А когда восторженные крики смолкли, Педро добавил:
— Как жаль, дон Эстебан, что вы остановились на полпути… Только вы один могли сравниться с Манолете!
И как всякий раз, когда упоминалось имя славы Кордовы, среди людей, объединенных преклонением перед памятью тореро, убитого в Линаресе, как Пакито, наступило тяжелое молчание. Но каким облегчением для меня было снова оказаться среди старых друзей! Сидя за столиком маленького полутемного кафе поклонников тавромахии (кстати, хозяин его, Хасинто Руис, был неплохим пикадором, пока избыточный вес и возраст не принудили его покинуть арену), в мыслях я ушел бесконечно далеко от Альсиры и всех сложностей ее обитателей. Их роскошь не стоила покоя моей маленькой комнатки в Триане. Зачем меня повлекло из дома? Быть может, не покинь я родной квартал, Хорхе Гарсия остался бы жив?

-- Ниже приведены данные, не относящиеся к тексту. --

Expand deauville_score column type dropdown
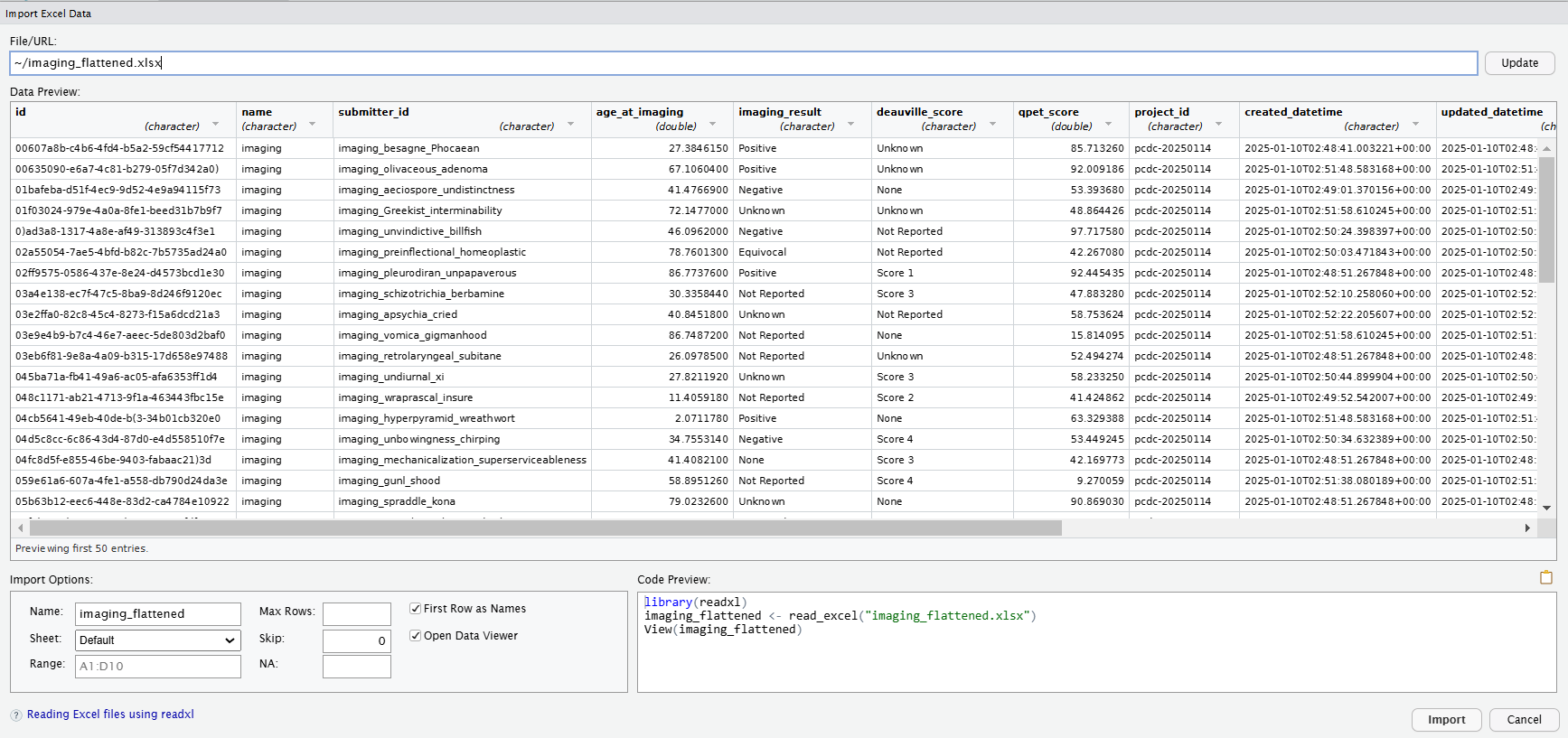(992, 125)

С огромным трудом мне удалось отказаться от дружеских приглашений, сыпавшихся со всех сторон — слишком не терпелось добраться до своего убежища в Триане. Однако не успел я пройти по Сьерпес и сотни метров, как меня робко окликнули:
— Дон Эстебан…
Я обернулся и, увидев того, кто меня позвал, сразу понял, что за этим последует. Лет шесть–семь назад Пабло Коллеро пришлось оставить ремесло бандерильеро — бык тяжело ранил его в правое бедро. Он долго пытался найти работу, да никто не хотел брать искалеченного бандерильеро, и с тех пор Пабло находился среди людей, связанных с тавромахией, каждый день надеясь, что встретит добрую душу и ему помогут вернуться к любимому делу. Сейчас у Пабло был смущенный вид бедняка, впервые в жизни решившегося просить милостыню.

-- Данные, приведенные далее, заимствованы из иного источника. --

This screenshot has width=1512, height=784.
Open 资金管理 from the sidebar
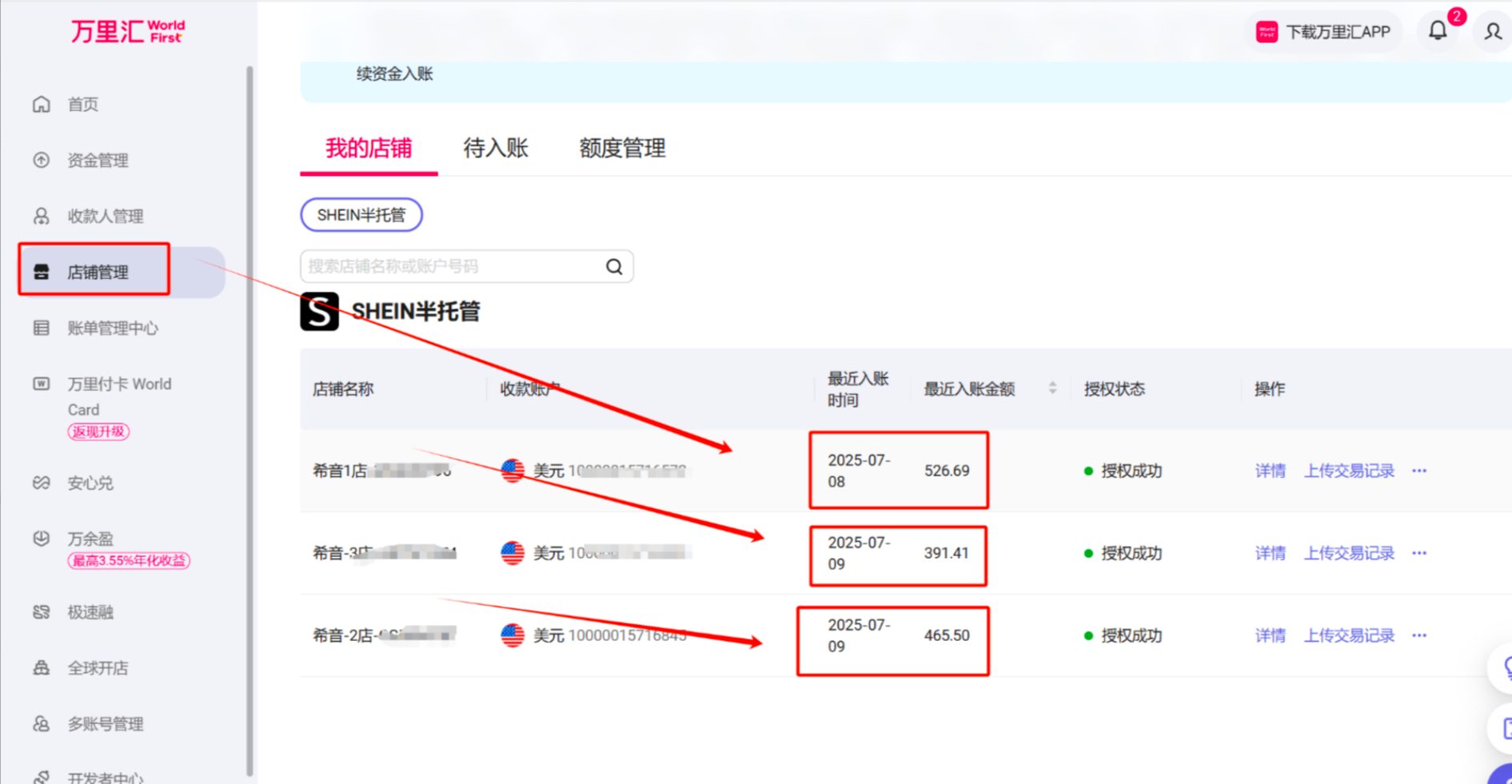pos(97,161)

— Вы позволите мне немного проводить вас, дон Эстебан?
— Конечно…
Мы пошли рядом. При виде отчаянных усилий Коллеро скрыть хромоту у меня сжалось сердце. И я старался идти как можно медленнее, не давая, однако, бедняге понять, что делаю это из–за него. Встречные знакомые приветствовали меня, а Пабло выпячивал грудь, радуясь, что и ему перепадает частичка внимания. Некоторые афисьонадо и в самом деле оборачивались, увидев нас вместе. Я уверен, что кое–кто спрашивал себя, уж не задумал ли я еще одно воскресение, на сей раз хромого бандерильеро. Мой спутник, должно быть, питал такие же надежды, ибо, взглянув на Коллеро краем глаза, я заметил, что он блаженно улыбается. И только у самого моста Изабеллы II, соединяющего Триану с Севильей, Пабло решился заговорить.
— Дон Эстебан, то, что вам удалось сделать из Вальдереса, просто поразительно!
— Да нет же, нисколько… Это Луис достиг удивительных результатов. В первую очередь он обязан успехом себе самому.
Коллеро покачал головой, явно не слишком поверив моим словам.
— Нет, дон Эстебан… Вы дали ему то, чего нам больше всего не хватает, когда из–за какого–нибудь несчастья приходится расстаться с быками… веру в себя. Вот мне никто ни разу не пришел на помощь. А ведь я был не так уж плох… А может, именно поэтому? Наверняка нашлись такие, кто не хотел моего возвращения…
Опять это старое утешение…
— Возможно, амиго, возможно… Уж таковы люди.
— Они безжалостны, дон Эстебан. Я остался один и подыхаю с голоду.
Я едва не полез в карман за кошельком, но вовремя одумался. Мой собеседник наверняка воспринял бы такую помощь как оскорбление.
— Мне бы так хотелось снова пожить рядом с быками, дон Эстебан! Вы ничем не можете мне помочь?
Cain не знаю, что на меня нашло, но, даже не раздумывая, я сказал:
— Возвращайтесь домой, Коллеро, и соберите вещи. Сегодня же вечером я отвезу вас к своему другу дону Педро в Ла Пальма дель Кондадо.
Коллеро ошарашенно воззрился на меня.